Inside some complex Prometheus queries

Jul 05, 2023

Originally published on the Fiberplane Blog

Inside a Prometheus query

Autometrics is an open source micro-framework for observability. It makes it trivial to instrument your code with the most useful metrics and then generates powerful Prometheus queries to help you identify and debug issues in production. This post goes into detail about how the queries it generates work.

Request rate

The first and simplest query Autometrics uses calculates the request rate for a given function.

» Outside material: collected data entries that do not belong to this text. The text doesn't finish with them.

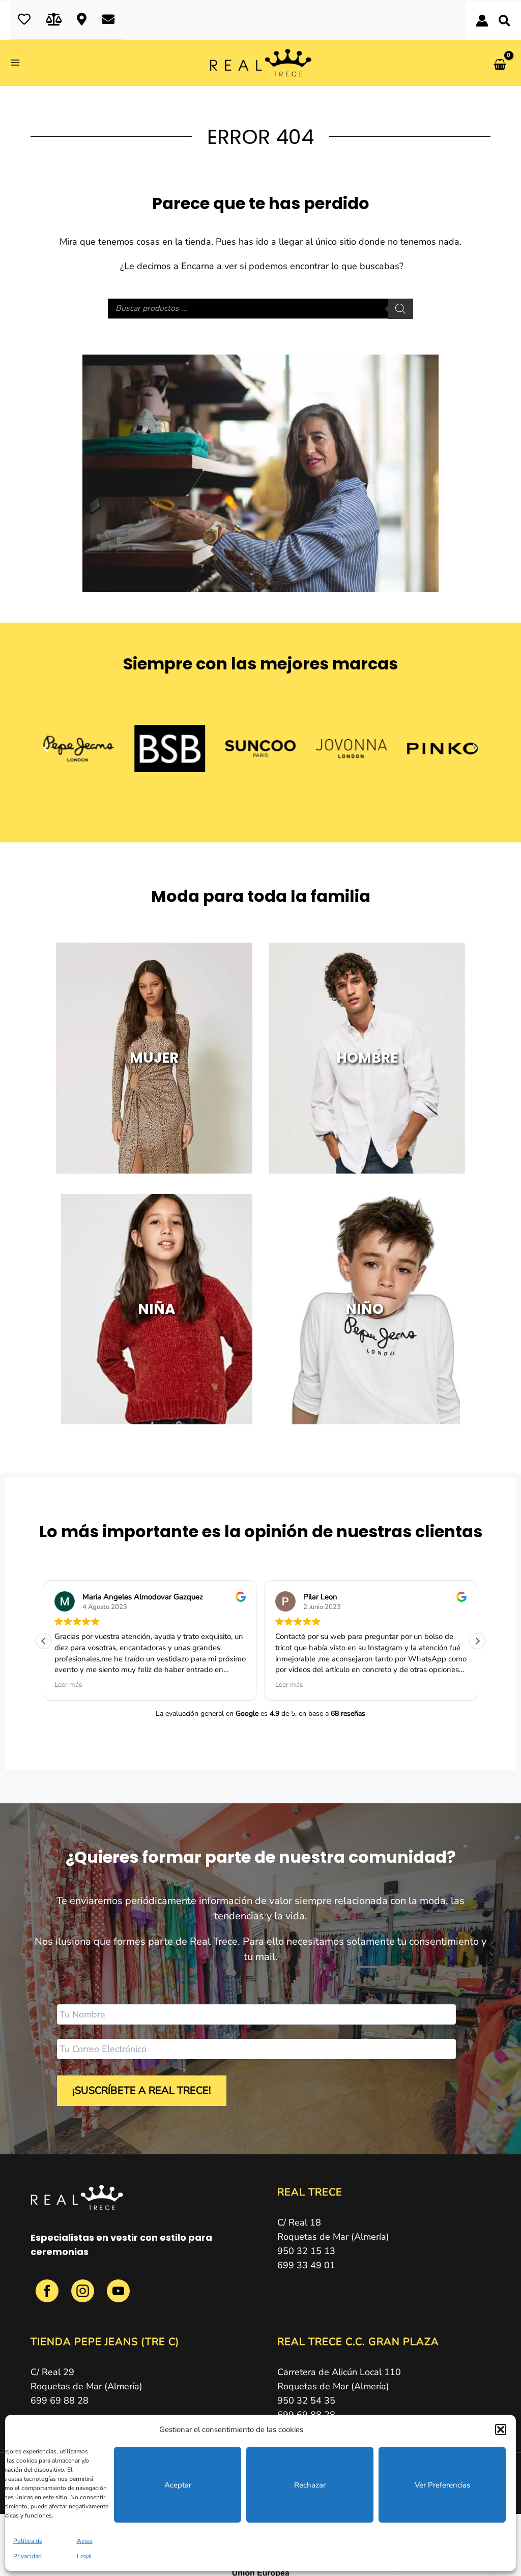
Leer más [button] (68, 1684)
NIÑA (157, 1309)
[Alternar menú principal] (18, 62)
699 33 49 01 (306, 2265)
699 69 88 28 (60, 2400)
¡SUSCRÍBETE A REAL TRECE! (141, 2090)
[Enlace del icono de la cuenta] (482, 20)
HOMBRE (367, 1058)
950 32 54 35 (306, 2400)
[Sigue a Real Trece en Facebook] (48, 2297)
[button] (501, 2429)
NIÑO (364, 1309)
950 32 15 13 (306, 2251)
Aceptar (177, 2485)
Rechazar (310, 2485)
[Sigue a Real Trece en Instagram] (84, 2297)
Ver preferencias (442, 2485)
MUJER (154, 1058)
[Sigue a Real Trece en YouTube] (118, 2297)
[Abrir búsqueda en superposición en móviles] (260, 309)
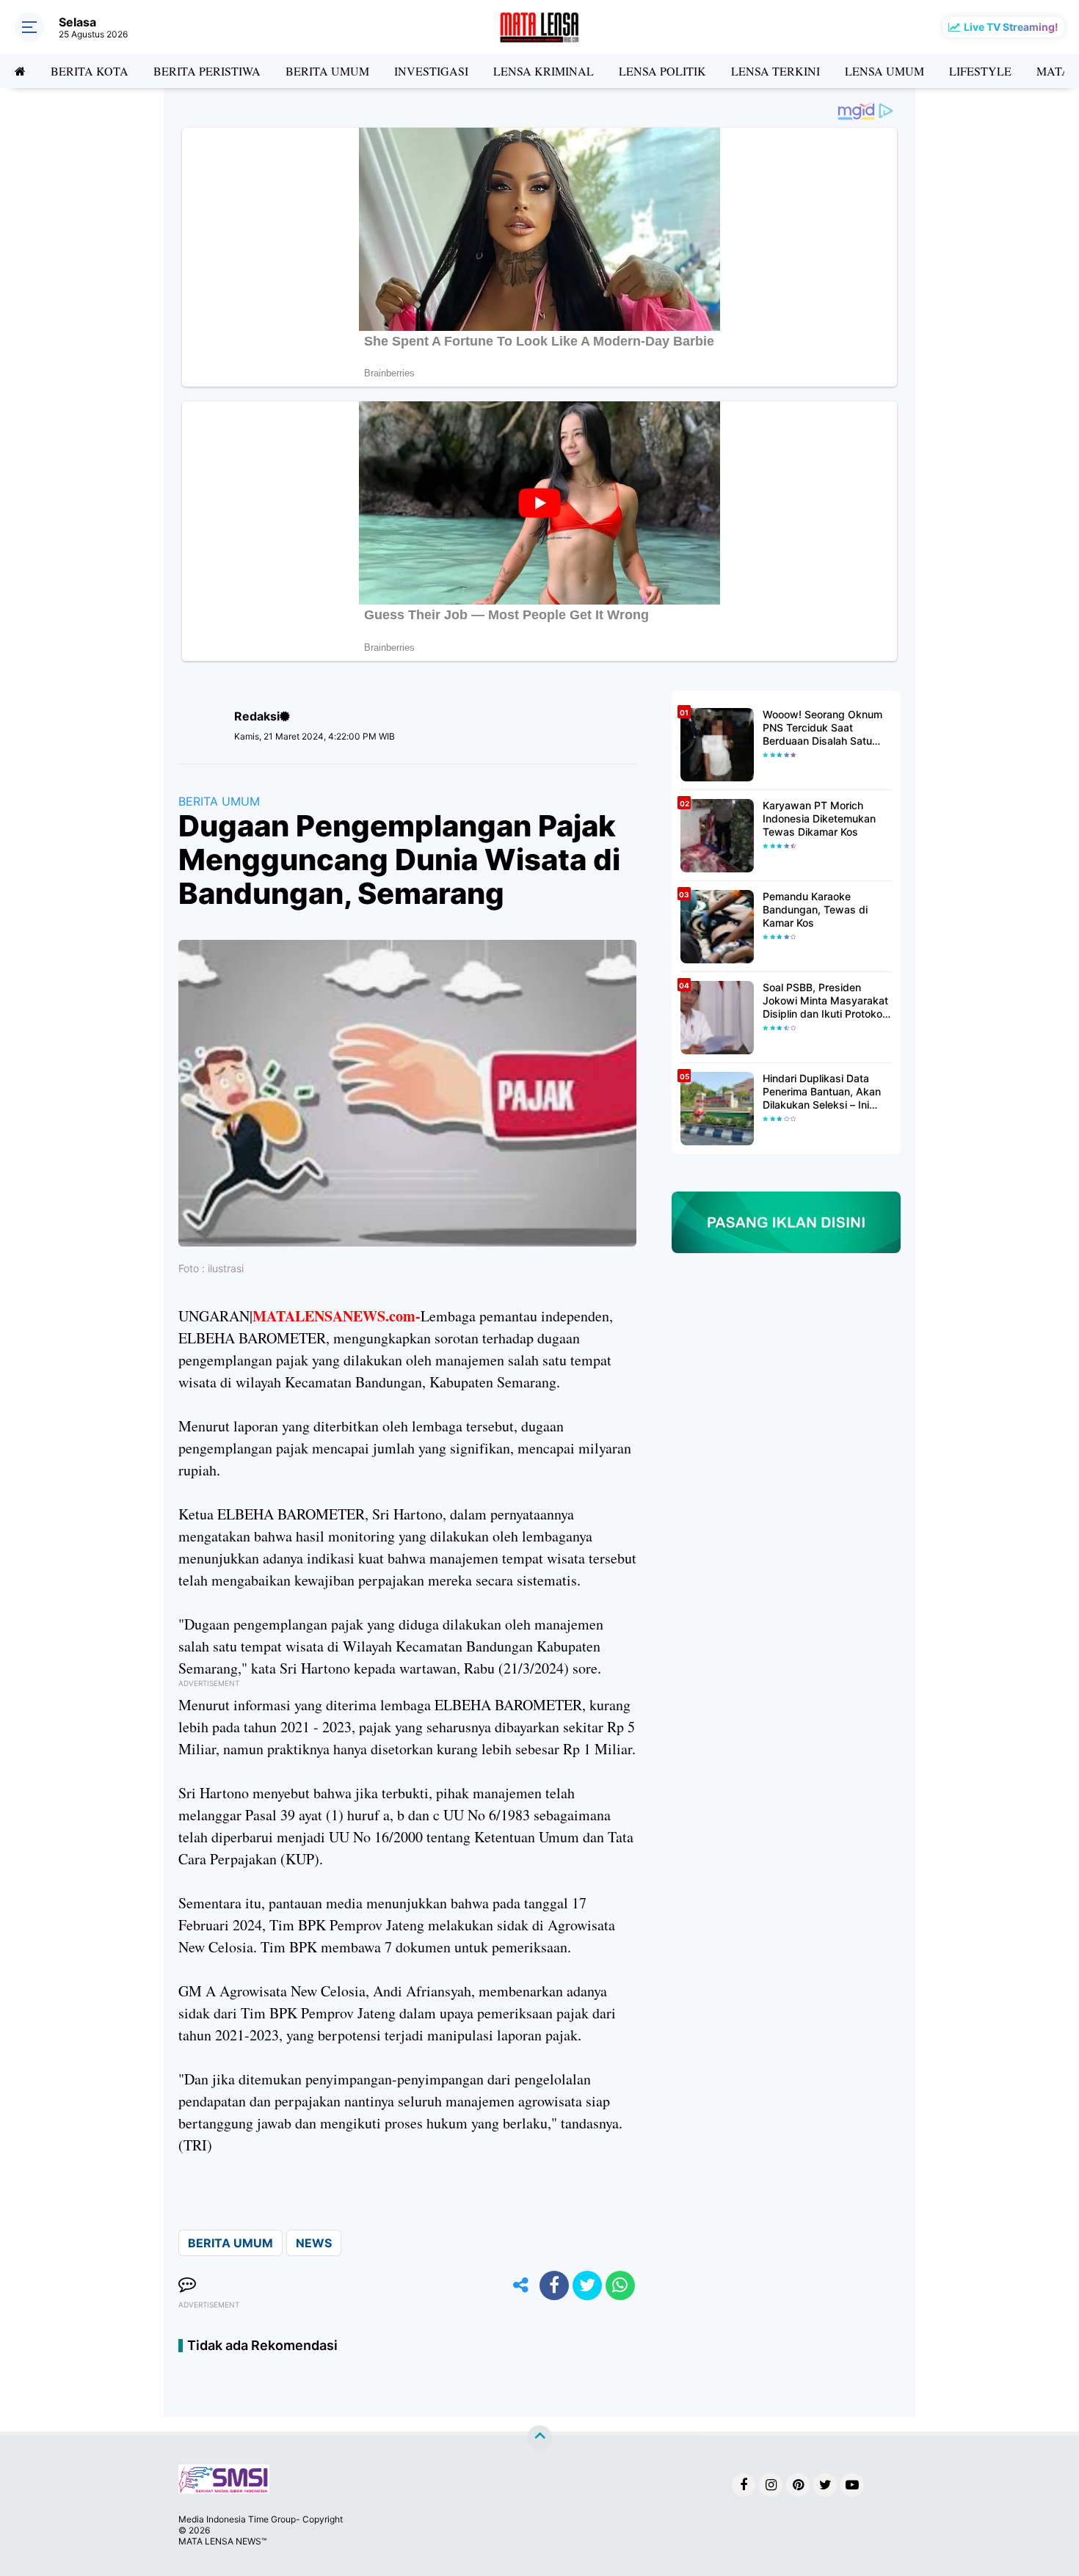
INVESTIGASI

sum by (function, module, commit, version) (
    rate({__name__=~"function_calls(_count)?(_total)?",function="my_function",module="my_module"}[5m])
  * on (instance, job) group_left (version, commit)
    last_over_time(build_info[1s])
)

Let’s break this query down piece by piece:

**sum by (function, module, commit, version)** - this specifies that we want our results to contain the labels function, module, commit, and version, and all other labels should be merged together. The function and module identify the function from our source code, while the version and commit are properties of the whole binary.
**rate({...}[5m])** - this calculates the request rate per second, calculated over the 5 minutes preceding a given point in time. This is necessary because Prometheus counters always go up. If we just calculated the sum over time, we would be counting earlier requests many times over.
**__name__=~”function_calls(_count)?(_total)?”** - this complicated-looking label selector uses a regular expression to match metrics with one of the following names: function_calls, function_calls_count, function_calls_total, or function_calls_count_total. This is a temporary necessity because Prometheus/OpenMetrics and OpenTelemetry had incompatible naming conventions. That’s been sorted out though, so we’ll soon be able to replace this with just function_calls_total. Also note that the metric name is just a special label called __name__, so function_calls_total{} is equivalent to {__name__=”function_calls_total”}.
**function="my_function",module=”my_module”** - this selects the time series that corresponds to a particular function from your code.
**on (instance, job) group_left (version, commit)** - this is Prometheus’ equivalent of a left join from SQL. It uses the instance and job labels, which are automatically added by Prometheus, to group join time series. It’s then going to add the version and commit labels from the time series on the right to the series on the left.
**last_over_time(build_info[1s])** - the version and commit labels from the previous part come from a special metric that Autometrics produces called build_info. We do this so that we can track your software’s version and help you identify commits that introduced errors or latency. Importantly, however, we avoid increasing the cardinality of our main metrics and improve storage efficiency by tracking those details on a separate info metric and only using the join at query time to merge them.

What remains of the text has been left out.